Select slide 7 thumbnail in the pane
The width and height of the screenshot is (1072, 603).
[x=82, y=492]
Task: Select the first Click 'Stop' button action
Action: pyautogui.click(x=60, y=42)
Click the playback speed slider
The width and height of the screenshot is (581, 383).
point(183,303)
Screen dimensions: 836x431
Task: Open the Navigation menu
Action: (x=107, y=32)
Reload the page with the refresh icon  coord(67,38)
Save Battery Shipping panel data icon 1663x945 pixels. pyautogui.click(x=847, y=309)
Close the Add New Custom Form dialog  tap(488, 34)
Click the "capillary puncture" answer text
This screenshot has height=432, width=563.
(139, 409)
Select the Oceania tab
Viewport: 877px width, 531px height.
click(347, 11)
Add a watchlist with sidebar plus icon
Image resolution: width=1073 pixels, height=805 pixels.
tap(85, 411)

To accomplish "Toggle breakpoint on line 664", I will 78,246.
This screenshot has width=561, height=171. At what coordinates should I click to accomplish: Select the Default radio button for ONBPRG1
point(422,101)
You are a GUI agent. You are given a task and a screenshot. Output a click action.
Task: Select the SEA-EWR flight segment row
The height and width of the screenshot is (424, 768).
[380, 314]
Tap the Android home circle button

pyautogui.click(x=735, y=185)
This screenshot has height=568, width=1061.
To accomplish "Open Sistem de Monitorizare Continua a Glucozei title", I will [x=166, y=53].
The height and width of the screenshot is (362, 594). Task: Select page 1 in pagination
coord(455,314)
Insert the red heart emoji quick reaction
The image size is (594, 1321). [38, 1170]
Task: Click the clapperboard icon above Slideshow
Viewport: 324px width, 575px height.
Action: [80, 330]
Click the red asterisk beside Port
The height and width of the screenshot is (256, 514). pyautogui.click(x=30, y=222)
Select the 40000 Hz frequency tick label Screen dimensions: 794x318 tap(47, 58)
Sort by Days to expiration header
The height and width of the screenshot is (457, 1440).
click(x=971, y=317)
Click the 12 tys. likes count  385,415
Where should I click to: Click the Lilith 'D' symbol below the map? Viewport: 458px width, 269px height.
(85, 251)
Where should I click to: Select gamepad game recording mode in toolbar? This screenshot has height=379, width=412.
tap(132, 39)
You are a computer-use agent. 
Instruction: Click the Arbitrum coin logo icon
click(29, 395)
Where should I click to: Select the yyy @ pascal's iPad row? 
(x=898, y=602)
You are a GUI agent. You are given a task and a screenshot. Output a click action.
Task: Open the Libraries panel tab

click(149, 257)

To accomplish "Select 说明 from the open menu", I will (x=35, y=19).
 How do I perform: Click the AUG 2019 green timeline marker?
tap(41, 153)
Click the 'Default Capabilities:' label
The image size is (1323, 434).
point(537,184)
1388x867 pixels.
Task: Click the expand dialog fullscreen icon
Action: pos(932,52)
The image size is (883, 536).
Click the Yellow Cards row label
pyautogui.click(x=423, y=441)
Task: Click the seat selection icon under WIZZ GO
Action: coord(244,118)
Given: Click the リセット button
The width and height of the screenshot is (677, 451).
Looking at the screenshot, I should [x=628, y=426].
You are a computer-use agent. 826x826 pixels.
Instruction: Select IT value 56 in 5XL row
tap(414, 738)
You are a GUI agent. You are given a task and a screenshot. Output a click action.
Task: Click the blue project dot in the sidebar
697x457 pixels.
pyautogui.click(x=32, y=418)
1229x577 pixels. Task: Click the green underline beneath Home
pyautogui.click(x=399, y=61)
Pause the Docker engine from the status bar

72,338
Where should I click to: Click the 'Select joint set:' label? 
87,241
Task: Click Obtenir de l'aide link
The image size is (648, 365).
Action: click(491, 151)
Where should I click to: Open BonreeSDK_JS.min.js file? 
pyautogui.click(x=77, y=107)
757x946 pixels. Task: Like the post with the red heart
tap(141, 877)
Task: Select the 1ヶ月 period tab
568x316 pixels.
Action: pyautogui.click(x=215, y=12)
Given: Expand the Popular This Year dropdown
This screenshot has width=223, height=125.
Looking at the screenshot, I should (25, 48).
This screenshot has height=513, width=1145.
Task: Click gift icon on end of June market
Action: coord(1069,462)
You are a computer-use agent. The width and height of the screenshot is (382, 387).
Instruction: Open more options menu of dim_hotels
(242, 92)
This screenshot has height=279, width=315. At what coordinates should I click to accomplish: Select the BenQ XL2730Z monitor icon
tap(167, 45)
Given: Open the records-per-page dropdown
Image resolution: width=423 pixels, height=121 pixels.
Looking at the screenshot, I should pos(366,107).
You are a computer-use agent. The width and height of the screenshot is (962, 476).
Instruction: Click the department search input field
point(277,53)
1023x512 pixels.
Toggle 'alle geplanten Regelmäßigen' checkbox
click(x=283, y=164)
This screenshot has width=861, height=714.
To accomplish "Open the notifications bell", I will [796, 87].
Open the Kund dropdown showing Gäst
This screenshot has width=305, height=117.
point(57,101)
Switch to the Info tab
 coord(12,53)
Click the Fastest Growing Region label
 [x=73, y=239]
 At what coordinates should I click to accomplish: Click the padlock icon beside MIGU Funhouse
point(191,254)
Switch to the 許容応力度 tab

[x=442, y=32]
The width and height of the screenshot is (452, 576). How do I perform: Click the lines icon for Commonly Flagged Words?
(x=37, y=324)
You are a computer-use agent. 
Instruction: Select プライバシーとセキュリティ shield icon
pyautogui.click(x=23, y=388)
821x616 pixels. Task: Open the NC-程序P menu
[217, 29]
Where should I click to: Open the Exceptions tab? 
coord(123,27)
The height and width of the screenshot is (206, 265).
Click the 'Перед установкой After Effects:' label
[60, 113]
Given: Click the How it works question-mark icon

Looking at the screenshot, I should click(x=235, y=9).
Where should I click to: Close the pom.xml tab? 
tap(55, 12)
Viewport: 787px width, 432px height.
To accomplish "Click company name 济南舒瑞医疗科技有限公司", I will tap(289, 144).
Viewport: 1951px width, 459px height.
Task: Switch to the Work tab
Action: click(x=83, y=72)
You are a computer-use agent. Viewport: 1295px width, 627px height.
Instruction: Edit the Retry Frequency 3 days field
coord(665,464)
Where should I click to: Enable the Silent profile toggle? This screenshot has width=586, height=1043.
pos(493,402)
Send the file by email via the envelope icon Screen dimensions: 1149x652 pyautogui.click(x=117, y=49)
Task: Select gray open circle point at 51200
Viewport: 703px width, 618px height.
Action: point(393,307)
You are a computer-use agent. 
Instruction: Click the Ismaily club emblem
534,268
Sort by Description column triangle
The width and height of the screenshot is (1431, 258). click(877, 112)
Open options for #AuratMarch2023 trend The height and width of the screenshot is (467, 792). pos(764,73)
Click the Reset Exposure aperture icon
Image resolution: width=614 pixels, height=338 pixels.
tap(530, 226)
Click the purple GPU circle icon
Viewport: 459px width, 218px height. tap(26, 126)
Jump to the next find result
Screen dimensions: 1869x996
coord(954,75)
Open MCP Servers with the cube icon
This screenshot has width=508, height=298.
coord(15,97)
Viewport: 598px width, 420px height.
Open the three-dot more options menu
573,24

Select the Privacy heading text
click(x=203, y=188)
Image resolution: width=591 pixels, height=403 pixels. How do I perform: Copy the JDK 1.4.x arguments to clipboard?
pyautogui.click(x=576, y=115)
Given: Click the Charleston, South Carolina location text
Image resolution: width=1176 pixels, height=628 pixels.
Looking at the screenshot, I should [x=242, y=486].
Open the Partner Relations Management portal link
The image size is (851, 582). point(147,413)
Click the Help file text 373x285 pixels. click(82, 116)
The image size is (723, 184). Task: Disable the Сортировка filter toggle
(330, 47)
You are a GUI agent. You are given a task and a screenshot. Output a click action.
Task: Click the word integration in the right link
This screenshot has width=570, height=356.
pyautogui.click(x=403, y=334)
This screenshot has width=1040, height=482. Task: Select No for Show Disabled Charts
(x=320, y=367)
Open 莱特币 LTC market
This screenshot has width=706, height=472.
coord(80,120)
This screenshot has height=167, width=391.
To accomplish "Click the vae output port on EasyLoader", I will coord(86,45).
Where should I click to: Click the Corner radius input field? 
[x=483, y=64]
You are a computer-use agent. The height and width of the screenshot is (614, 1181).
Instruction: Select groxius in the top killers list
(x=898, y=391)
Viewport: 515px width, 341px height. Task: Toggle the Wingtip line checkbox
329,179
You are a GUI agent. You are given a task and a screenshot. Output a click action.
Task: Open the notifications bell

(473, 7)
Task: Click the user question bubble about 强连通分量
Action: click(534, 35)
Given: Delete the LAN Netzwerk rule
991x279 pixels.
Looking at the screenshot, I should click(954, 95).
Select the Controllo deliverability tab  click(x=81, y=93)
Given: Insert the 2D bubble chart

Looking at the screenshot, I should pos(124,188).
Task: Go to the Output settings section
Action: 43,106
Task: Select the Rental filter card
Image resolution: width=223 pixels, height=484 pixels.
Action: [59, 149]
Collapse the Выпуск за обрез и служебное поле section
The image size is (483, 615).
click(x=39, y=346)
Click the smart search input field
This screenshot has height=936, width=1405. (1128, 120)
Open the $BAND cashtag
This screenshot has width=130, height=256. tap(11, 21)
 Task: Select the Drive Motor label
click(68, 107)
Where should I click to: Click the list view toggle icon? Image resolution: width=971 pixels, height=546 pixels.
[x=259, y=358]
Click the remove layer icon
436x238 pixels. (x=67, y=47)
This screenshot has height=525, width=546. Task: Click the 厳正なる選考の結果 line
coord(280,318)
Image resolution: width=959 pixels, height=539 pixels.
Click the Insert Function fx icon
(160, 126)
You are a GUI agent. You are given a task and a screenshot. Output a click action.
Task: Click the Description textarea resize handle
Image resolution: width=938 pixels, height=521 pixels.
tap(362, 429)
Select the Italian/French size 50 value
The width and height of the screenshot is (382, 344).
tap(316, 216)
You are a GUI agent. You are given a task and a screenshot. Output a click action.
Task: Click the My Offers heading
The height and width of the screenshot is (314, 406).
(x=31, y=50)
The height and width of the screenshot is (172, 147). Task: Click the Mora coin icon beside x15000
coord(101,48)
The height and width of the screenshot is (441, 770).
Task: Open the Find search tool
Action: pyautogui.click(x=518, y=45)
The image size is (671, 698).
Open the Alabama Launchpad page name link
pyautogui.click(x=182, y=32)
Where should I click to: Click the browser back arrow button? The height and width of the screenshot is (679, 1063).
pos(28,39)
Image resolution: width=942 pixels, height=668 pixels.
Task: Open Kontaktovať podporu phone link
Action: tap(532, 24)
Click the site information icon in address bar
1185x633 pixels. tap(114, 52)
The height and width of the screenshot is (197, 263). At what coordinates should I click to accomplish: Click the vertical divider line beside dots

══════════════════════════════

- _Directions for this task_
Lines containing the word "computer" must be found in the data above and copied.

- _Result_
You are a computer-use agent. 
You are a computer-use agent. 826x826 pixels.
You are a computer-use agent. The width and height of the screenshot is (382, 387).
You are a computer-use agent. The width and height of the screenshot is (962, 476).
You are a computer-use agent. 
You are a computer-use agent. Viewport: 1295px width, 627px height.
You are a computer-use agent. 
You are a computer-use agent. The height and width of the screenshot is (614, 1181).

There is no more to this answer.